Tra i dati diffusi dal sindacalista le presenze al 31 dicembre di 7.782 detenuti (7.597 uomini, 205 donne), con una media dell'indice di sovraffollamento del 44,7% e quello del carcere di Piazza Armerina (151,1 %) risultata la struttura più affollata della regione (la 3/a in ordine nazionale), seguita dal carcere di Castelvetrano (108,5%) e dal quello di Termini Imerese (102,7%).

Tra gli altri numeri che riguardano il 2010 resi noti da Sarno gli otto suicidi, i 124 tentativi di suicidio e i 549 atti di autolesionismo gli 869 detenuti che hanno fatto ricorso, in segno di protesta, a scioperi della fame, i 36 atti di aggressione poliziotti penitenziari. Sarno denuncia anche la "grave situazione che si abbatte sulle incolpevoli spalle della polizia penitenziaria", annunciando inoltre uno "sciopero in bianco" organizzato con le altre organizzazioni sindacali per il 23 gennaio a Messina.

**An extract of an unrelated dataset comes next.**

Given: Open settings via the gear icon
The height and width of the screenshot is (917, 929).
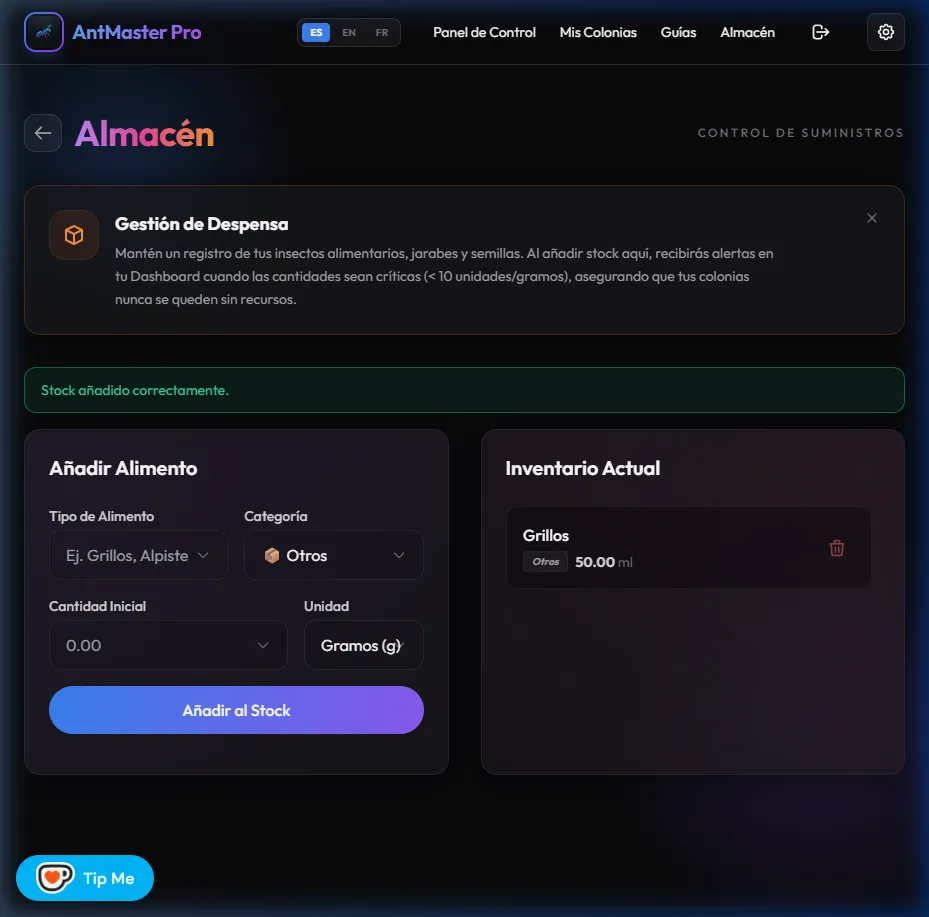Looking at the screenshot, I should pyautogui.click(x=885, y=32).
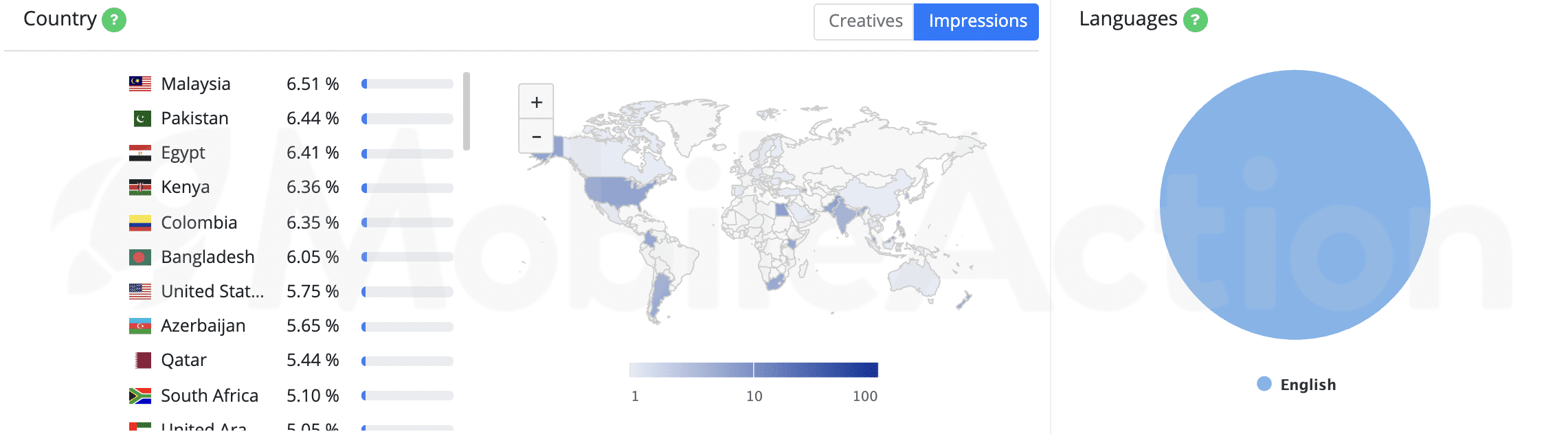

"Recentemente - conclude Sarno - sono stato in visita a Favignana, che rappresenta una vera vergogna nazionale. Le condizioni strutturali di quell'istituto ci portano a dire che lì è stata bandita la dignità umana. Per chi ci vive e chi ci lavora. Ma non disperiamo: ci piace credere che qualcuno prima o poi si accorga di questo dramma. Semmai in prossimità di qualche campagna elettorale...".